* _Assignment_: Below are records to repeat exactly; do not include any pictures.

* _Source records_:
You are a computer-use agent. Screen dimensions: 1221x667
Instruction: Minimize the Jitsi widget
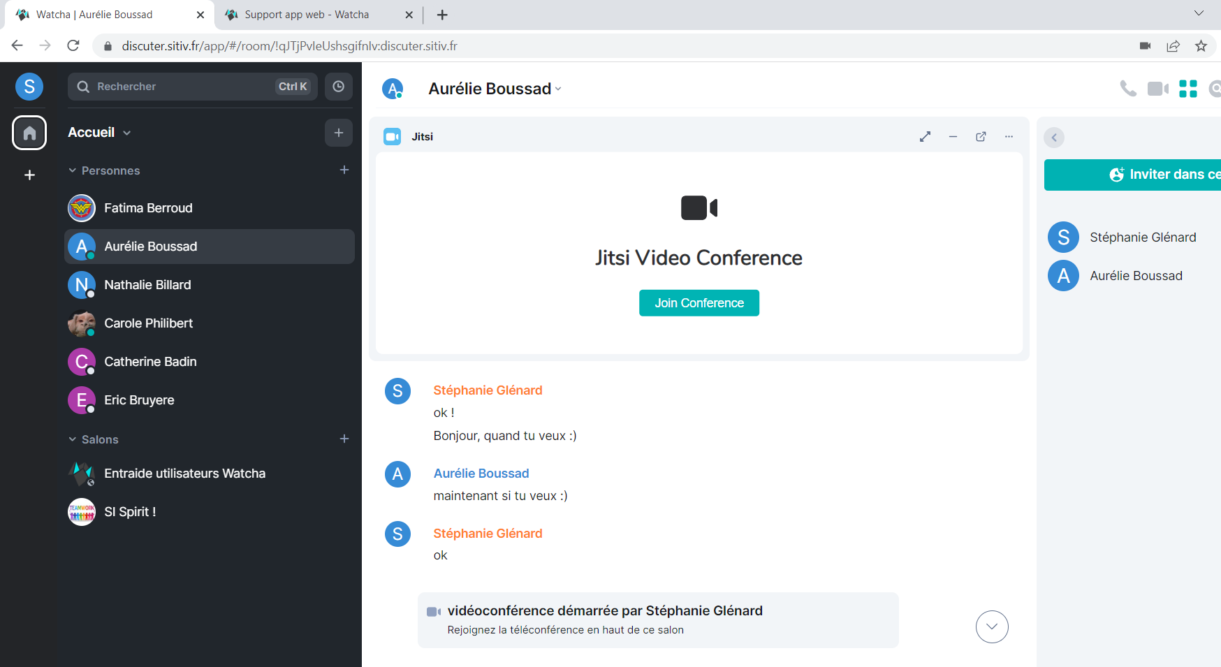(953, 137)
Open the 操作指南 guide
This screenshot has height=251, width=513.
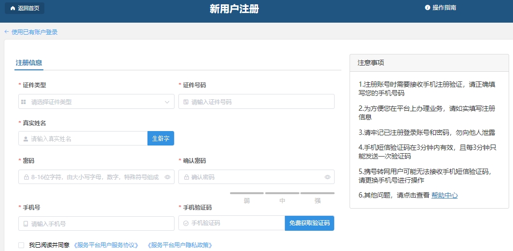(x=444, y=8)
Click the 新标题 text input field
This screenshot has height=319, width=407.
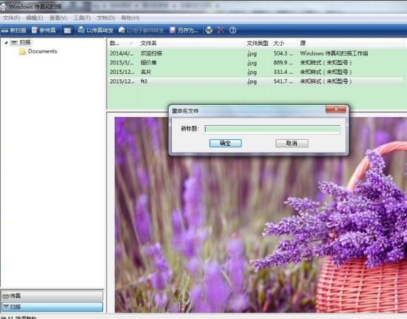point(272,130)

* _Result_:
You are a computer-use agent. Screen dimensions: 1221x667
Instruction: Minimize the Jitsi widget
(953, 137)
Open the 操作指南 guide
This screenshot has height=251, width=513.
(x=444, y=8)
Click the 新标题 text input field
This screenshot has height=319, width=407.
point(272,130)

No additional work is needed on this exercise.